GIVEN TASK
Copy out, word for word, every row from the one containing "Given: Click the Save button" down to and including the one containing "This screenshot has height=546, width=1537.".

ENTRIES SUPPLIED

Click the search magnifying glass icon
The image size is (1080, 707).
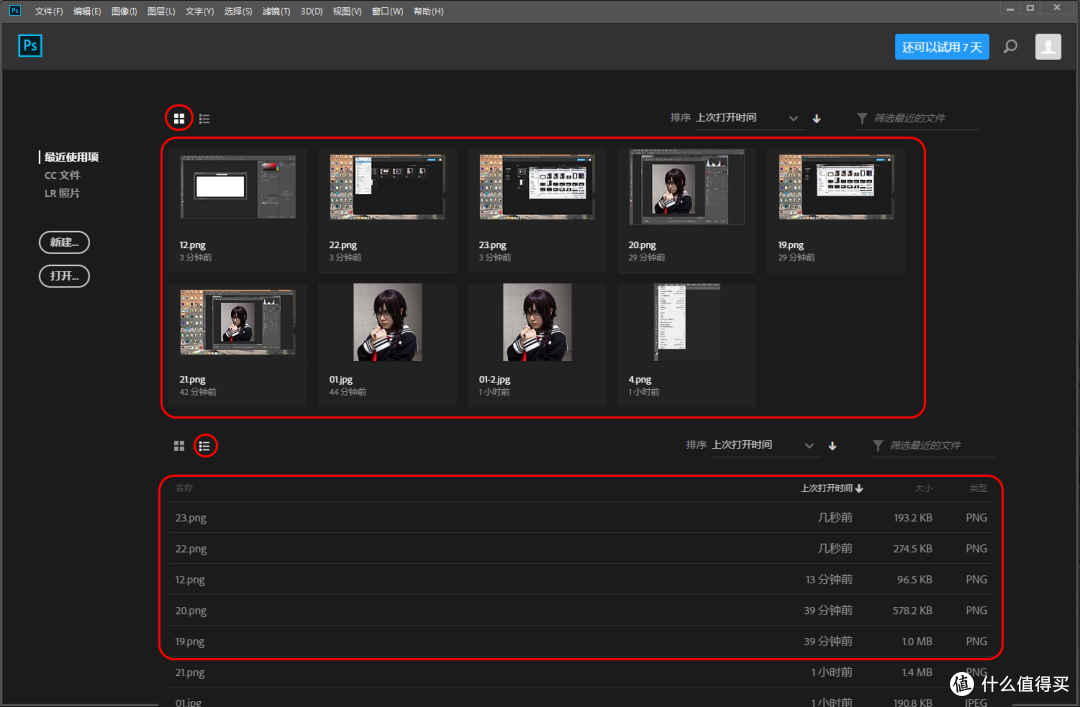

---

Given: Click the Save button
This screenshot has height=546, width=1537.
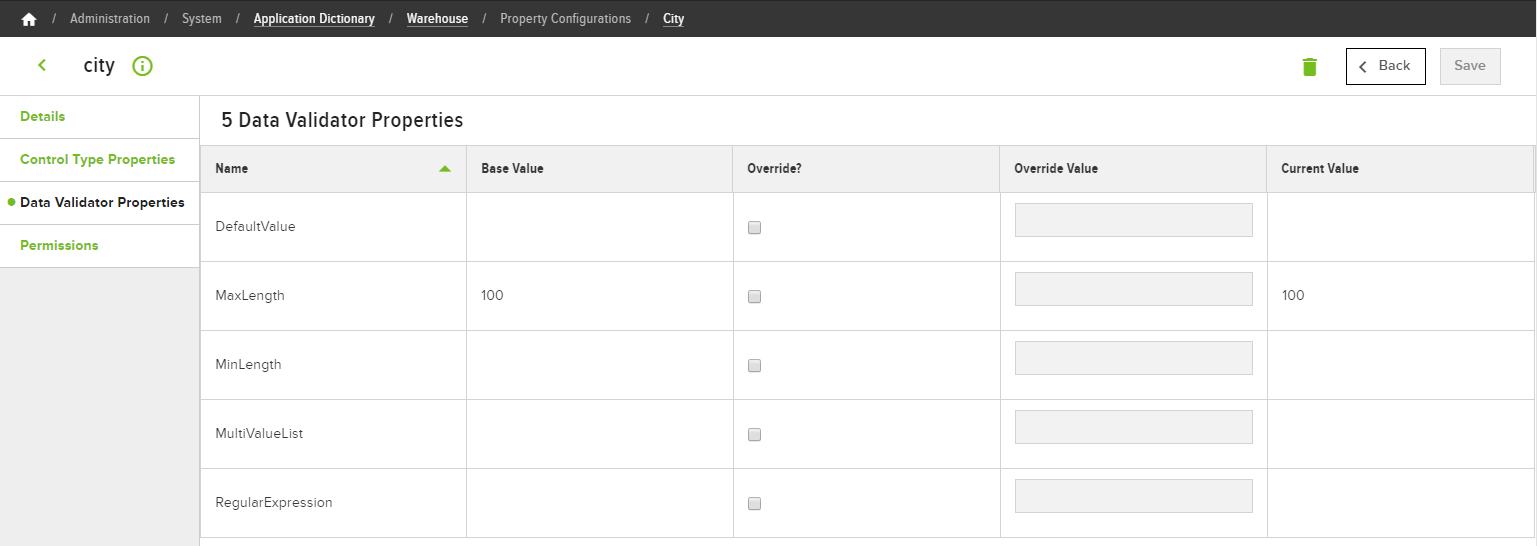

==

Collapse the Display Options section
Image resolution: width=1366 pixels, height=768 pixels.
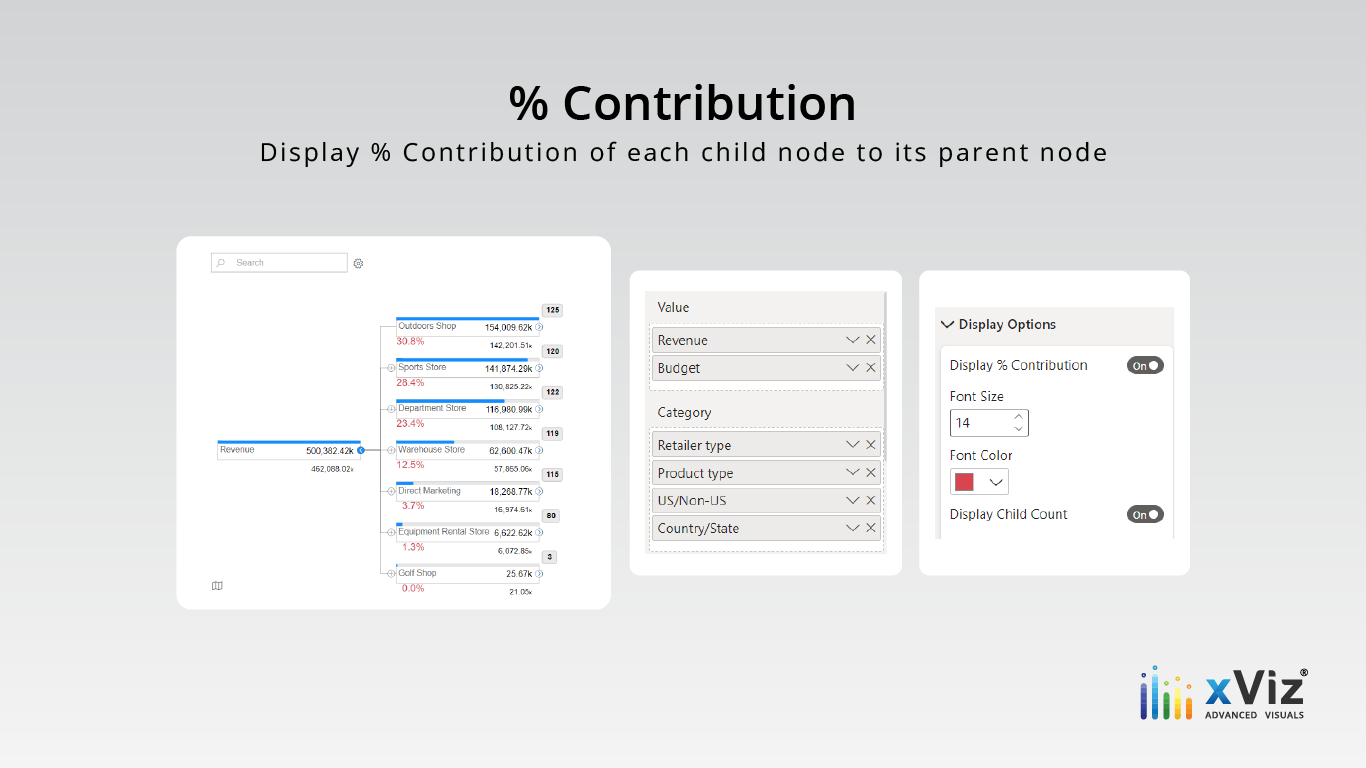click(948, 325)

SOLUTION
Given: Click the Save button
This screenshot has height=546, width=1537.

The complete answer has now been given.